--- YOUR GOAL ---
Please copy out everything from "Keith and I" down to "Sleeping Beauty." in the birding trip report, swapping in "scarf" wherever "face mask" appears.

--- PAGE ---
## start

The two guides were excellent and India Nature were their usual well organised selves, leaving nothing to chance from start to finish. We had all the relevant information from the moment we arrived at the airport until we left all our needs were catered for, leaving us to concentrate on birding. I can heartily recommend them.

The food at times was a little bland but I didn’t go for the culinary experience. Also being a carnivore a little more choice would have been nice, especially in the hotels, but on the whole I was expecting to have vegetarian only meals in the camp so I was prepared for it. On the positive side I lost 8lb in weight which was a welcome bonus!

We had our last meal together in the hotel in Delhi before saying our goodbyes, we went a little earlier than we needed as we joined Nick and Raj in the minibus to the airport. We were that early that we couldn’t book in our baggage for a further hour. We then found Nick and Raj in the departure lounge to say our goodbyes.

Keith and I boarded our flight which was stopping at Amritsar, we had aisle seats with a gap between us which was taken by a Chinese lad with a face mask, he pushed past me sat down then went straight to sleep, he then lent on me and Keith and only woke twice, once to say he didn’t need breakfast and second to get off at Amritsar.

Sleeping Beauty.
On arrival at Birmingham Airport we had the usual wait for our baggage, this must be one of the countries worst! After waiting nearly 45 minutes our baggage trundled out and Joy was waiting to pick us up. The Captain had a quick cup of coffee then he left to complete his journey to sunny Scarborough! I see more of him abroad now than in this country!

Day 13 to 15 – Kaziranga – 6th to 9th April

Day 13 – Kaziranga – 6th April
am Kaziranga, Central Range – pm Kaziranga, Eastern Range

All the birding in Kaziranga was from the back of Jeeps or Gypses and the Indians call their models of Jeep! We had a good mornings birding but it wasn’t easy from the back of a Jeep. On entering the park we stopped to scan for birds when a thundering noise erupted from our left, we turned to see a large Bull Rhino being chased by an even larger Bull Rhino! Our driver got the Jeep moving pronto, with the two beasts crossing the road just about where we had originally stopped!

## end

--- MATERIAL SHOWN ---
## start

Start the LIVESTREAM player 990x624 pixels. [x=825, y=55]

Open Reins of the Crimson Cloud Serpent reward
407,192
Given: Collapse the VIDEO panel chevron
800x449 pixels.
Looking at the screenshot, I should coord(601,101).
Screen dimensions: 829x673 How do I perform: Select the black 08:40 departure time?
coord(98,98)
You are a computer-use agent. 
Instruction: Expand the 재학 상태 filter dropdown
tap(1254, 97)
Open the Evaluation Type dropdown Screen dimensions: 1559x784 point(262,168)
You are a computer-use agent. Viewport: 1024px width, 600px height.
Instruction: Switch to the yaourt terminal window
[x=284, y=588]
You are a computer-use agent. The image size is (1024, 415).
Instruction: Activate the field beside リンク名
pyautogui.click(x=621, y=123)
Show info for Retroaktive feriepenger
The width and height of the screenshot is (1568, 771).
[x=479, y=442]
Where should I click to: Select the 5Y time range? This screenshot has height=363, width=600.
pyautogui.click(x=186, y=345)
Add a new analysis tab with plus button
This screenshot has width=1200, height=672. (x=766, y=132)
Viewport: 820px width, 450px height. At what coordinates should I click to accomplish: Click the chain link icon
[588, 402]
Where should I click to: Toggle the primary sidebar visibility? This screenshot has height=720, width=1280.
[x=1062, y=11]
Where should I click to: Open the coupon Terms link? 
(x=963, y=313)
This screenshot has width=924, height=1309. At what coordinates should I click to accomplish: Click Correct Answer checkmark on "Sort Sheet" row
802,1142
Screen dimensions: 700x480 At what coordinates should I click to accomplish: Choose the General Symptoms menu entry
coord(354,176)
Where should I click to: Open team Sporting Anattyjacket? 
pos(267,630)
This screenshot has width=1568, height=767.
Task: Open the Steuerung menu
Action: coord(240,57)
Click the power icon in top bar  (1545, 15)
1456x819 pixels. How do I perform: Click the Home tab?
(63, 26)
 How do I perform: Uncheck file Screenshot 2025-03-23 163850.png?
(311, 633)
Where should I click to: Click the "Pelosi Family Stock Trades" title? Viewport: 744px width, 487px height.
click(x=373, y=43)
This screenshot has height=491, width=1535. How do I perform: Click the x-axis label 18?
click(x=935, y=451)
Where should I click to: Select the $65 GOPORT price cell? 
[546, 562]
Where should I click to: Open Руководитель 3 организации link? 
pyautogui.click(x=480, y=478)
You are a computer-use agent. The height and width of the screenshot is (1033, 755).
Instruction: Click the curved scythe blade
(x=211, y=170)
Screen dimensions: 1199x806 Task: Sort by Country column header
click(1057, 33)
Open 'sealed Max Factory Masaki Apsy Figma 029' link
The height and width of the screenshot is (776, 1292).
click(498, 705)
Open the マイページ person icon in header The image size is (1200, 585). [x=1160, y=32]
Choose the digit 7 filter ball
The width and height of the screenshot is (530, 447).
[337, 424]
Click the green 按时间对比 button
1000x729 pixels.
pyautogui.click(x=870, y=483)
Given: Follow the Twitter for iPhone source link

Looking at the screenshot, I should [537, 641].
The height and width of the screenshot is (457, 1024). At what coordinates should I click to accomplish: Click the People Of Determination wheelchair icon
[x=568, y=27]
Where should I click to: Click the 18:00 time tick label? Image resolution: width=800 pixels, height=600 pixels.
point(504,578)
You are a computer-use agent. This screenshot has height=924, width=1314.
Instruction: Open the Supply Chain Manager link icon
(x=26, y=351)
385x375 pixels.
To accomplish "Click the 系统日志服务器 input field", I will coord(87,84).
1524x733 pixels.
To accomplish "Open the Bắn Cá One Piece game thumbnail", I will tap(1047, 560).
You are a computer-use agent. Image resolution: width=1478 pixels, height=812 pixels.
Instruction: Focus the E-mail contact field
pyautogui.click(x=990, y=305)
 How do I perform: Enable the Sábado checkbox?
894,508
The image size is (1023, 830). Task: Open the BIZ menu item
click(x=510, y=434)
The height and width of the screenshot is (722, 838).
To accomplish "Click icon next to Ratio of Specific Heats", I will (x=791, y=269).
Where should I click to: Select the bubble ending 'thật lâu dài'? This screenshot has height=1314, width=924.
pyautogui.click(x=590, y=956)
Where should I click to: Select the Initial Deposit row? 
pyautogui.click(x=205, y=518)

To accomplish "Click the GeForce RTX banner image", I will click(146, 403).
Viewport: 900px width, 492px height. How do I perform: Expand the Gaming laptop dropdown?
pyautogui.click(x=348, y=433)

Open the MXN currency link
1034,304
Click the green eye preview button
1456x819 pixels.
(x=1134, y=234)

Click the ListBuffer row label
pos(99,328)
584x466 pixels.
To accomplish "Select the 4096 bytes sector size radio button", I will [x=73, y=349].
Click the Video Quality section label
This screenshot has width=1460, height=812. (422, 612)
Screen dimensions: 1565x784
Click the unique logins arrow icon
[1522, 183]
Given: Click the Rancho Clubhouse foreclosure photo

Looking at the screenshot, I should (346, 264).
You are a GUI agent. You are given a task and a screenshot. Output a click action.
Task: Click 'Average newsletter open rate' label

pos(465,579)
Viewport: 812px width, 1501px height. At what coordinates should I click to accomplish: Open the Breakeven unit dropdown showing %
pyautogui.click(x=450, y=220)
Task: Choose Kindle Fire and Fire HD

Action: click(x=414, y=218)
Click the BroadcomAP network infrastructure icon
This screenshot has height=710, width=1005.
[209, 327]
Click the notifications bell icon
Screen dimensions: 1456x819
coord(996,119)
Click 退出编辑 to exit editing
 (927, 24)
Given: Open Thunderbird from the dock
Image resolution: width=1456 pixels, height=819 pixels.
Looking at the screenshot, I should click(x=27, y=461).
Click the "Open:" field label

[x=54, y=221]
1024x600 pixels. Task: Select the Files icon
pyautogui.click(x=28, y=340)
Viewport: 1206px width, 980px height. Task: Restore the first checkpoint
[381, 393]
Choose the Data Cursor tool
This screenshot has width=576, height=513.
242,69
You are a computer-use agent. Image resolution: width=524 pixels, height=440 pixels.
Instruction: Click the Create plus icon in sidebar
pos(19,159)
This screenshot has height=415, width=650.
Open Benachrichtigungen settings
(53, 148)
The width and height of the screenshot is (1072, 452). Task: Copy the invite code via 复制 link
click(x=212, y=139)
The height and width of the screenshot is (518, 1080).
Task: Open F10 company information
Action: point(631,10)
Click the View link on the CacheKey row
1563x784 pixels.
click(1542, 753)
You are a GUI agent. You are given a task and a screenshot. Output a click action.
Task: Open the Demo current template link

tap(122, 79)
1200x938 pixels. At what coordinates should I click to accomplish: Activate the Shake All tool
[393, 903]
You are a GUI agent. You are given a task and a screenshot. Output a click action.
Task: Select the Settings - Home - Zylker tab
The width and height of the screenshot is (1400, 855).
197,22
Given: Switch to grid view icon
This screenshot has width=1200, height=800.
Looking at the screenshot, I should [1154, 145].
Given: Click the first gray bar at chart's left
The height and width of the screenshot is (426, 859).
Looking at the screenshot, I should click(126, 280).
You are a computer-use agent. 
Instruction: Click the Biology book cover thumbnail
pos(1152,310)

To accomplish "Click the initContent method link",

## end

--- TASK RESULT ---
Keith and I boarded our flight which was stopping at Amritsar, we had aisle seats with a gap between us which was taken by a Chinese lad with a scarf, he pushed past me sat down then went straight to sleep, he then lent on me and Keith and only woke twice, once to say he didn’t need breakfast and second to get off at Amritsar.

Sleeping Beauty.